More good news: While accumulating & studying my instruments & gaining experience, I accidently (- no really) picked up a recorder in a music store, and decided that it might be kind of cool to learn. A bit later, I found some ethnic flutes and in a few years I had assembled a big arsenal of ethnic flutes, which I had never planned on learning,- but which have become a huge, fun part of my musical life.

Bad news, which turned into good news: In the mid 90’s I already had a pretty healthy resume but, the traditional studio contracting structure in LA was already breaking down and things were a bit slower for me. Since I had the time, and always wanted to be a better writer, I studied privately with one of the top composition & orchestration teachers in town, Jack Smalley. I originally was only interested in improving my song writing for my own albums, but soon Jack pulled me into the rich world of film scoring and orchestration which I loved!

Life has a way of plotting it’s own course for you. (me) Now my career is more schizophrenic than I could have ever imagined.
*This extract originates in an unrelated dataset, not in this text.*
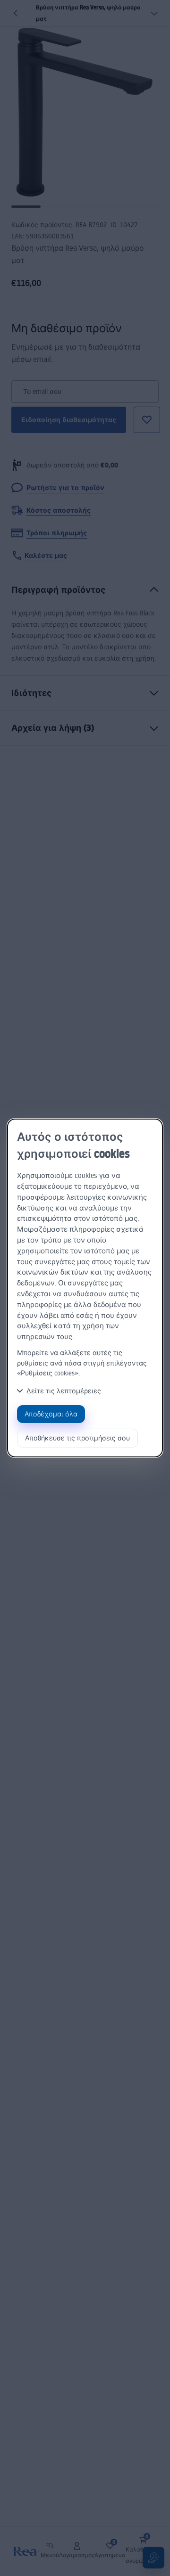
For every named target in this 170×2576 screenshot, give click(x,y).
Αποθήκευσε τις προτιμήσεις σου (77, 1437)
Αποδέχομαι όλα (51, 1413)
I play on shows like “Scrubs” and still do lots of recording for jingles and albums... the typical “studio musician thing” - kind of have to be ready to play any instrument in any style at the drop of a hat. But now, I can also get an IM or phone call and need to write and produce a jingle and deliver it within a couple of hours. I’ve done a lot of arranging and music copying for big industrial shows and then there’s work like playing jazz festivals or composing songs or arranging horns for other artists.

I really miss the big studio dates that included things like sitting in the studio at Warner Bros and recording with an large orchestra some of the last cartoons by Chuck Jones. Today, that kind of work has been delegated to the likes of you and me, in a small room by ourselves, with a computer. I like working both sides, but in spite of the incredible advances in technology, there is no sound or feeling like being in a room full of great musicians who’ve come together to synergistically merge in order to create something that is even greater than the composer’s vision.... 
ah... anyway... Now let’s get back to talking about samples!!! I use VSL, Siedlaczek, NI-Komplete, Reason, RMX, Trilogy, Logic, PT, Sibelius, etc., etc., etc.........

My production website is www.windshoremusic.com my solo-artist website is www.markhollingsworth.com


----------



## ComposerDude (Sep 1, 2008)

Hi Mark - welcome to VI!

-Peter


----------



## Hannes_F (Oct 4, 2008)

Hi Mark,

welcome to this forum that hosts a bunch of great musicians. You will have your fun here.

Somehow I missed your first post but headed over to your site now and had a great time listening to your tracks, they are top notch!

Best
Hannes


----------



## windshore (Oct 4, 2008)

Thanks Hannes!

I've been lurking for months (since Craig first told me about it a year ago) and have already enjoyed the forum very much. I also appreciate the level of civility which seems so much higher than most forums. 

Mark


----------



## Chrislight (Oct 4, 2008)

Hi Mark and welcome to VI! We're glad you came out of lurking. 8) Hope you continue to enjoy the forum!


----------



## Frederick Russ (Oct 5, 2008)

Welcome to VI ! Glad you found us and decided to join in.


----------



## José Herring (Oct 5, 2008)

Welcome! We have similar background. Though most of my playing days were in NY.

Came to LA to pursue film scoring and promptly fell into arranging for records. Cool thing about that is that I use to get orchestras and record at Capitol and other fine studios with real people.

Kind of amazes me that film scoring has gone in the direction it has. In a sense a little sad, but the technology is fun too.

Jose


----------



## poseur (Oct 10, 2008)

yes, welcome!
i, too, have a similar background.
enjoy your stay, and the folks here.
d


----------